## PASSAGE TO READ
┌──

‘Universal Language’: This Is the Oddest Movie You’ll See All Year

Courtesy of New York Film Festival
Courtesy of New York Film Festival

Universal Language opens with a spectacle of hilarious inappropriateness.

In a classroom in a fantastical Winnipeg where residents speak both French and Farsi, teacher Iraj Bilodeau (Mani Soleymanlou) enters late to find his students misbehaving. With comical fury, he lambastes these “creatures” for their conduct and, once the lesson begins, continues his censure on an individual basis, be it directed at a boy dressed as Groucho Marx (“Your face is disgusting to others. Go stand in the closet”) or Omid (Sobhan Javadi), who has “below-average intelligence,” is “blind as a bat,” and whose excuse for not having his glasses is that they were stolen by a wild turkey.

Hearing their ambitions for the future, Iraj proclaims that there’s no hope for human survival and that “all of you will fail” before having them read a sentence on the blackboard: “We are lost forever in this world.” Then, he expels them all until Omid recovers his spectacles, declaring, “No more education. Everyone go stand in the closet!”

└──

## DATASET RECORDS
┌──

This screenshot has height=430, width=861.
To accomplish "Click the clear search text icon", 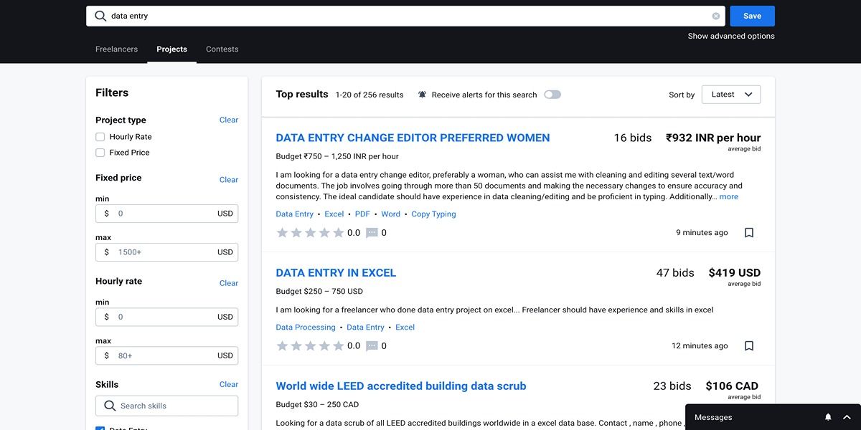I will 715,16.
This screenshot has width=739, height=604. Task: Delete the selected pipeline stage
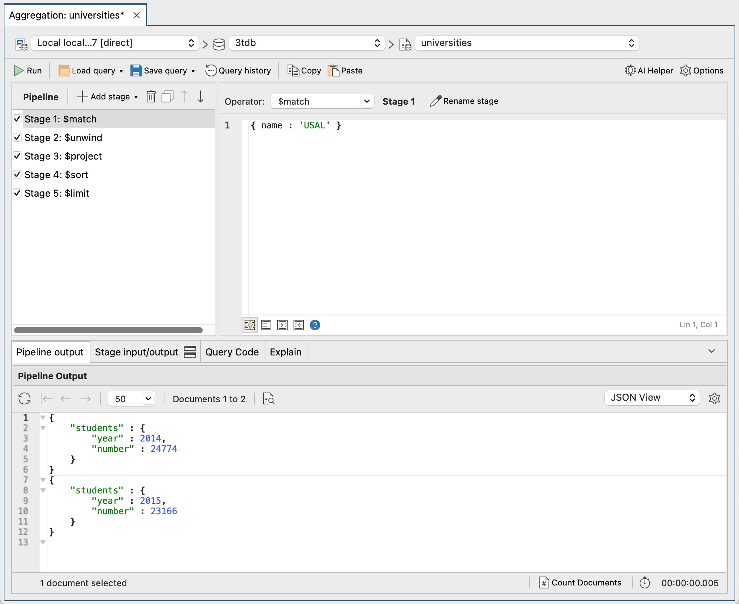pos(151,96)
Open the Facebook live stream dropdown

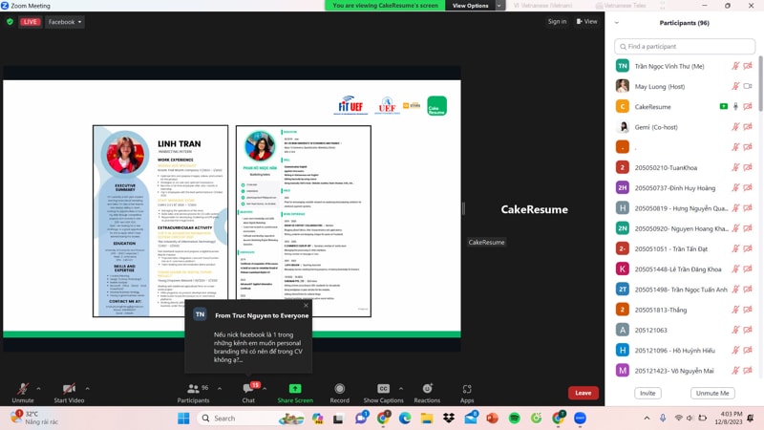[65, 21]
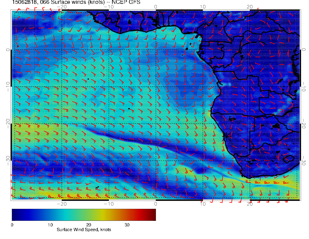Screen dimensions: 309x239
Task: Click the colorbar tick label '10'
Action: click(x=50, y=225)
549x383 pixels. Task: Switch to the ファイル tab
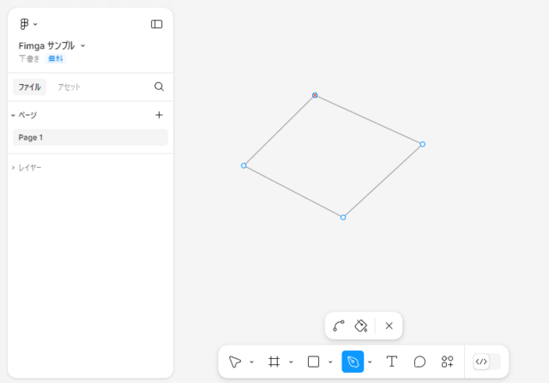click(29, 87)
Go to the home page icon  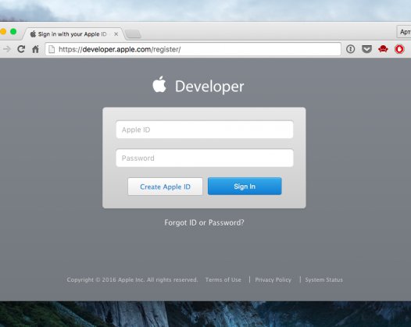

└──

## WHAT TO PRODUCE
Reproduce the passage of the Universal Language review above, starting at "Universal Language opens" and ending at "a wild turkey.".

## RESULT BELOW
Universal Language opens with a spectacle of hilarious inappropriateness.

In a classroom in a fantastical Winnipeg where residents speak both French and Farsi, teacher Iraj Bilodeau (Mani Soleymanlou) enters late to find his students misbehaving. With comical fury, he lambastes these “creatures” for their conduct and, once the lesson begins, continues his censure on an individual basis, be it directed at a boy dressed as Groucho Marx (“Your face is disgusting to others. Go stand in the closet”) or Omid (Sobhan Javadi), who has “below-average intelligence,” is “blind as a bat,” and whose excuse for not having his glasses is that they were stolen by a wild turkey.